Task goal
Write out each of the following records word for word, keeping every line unchanged.

--------

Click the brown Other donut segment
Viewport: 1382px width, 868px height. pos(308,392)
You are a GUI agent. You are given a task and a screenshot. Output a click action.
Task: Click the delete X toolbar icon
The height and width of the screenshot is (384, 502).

--------

Full answer
Click the brown Other donut segment
Viewport: 1382px width, 868px height. pos(308,392)
You are a GUI agent. You are given a task and a screenshot. Output a click action.
Task: Click the delete X toolbar icon
The height and width of the screenshot is (384, 502).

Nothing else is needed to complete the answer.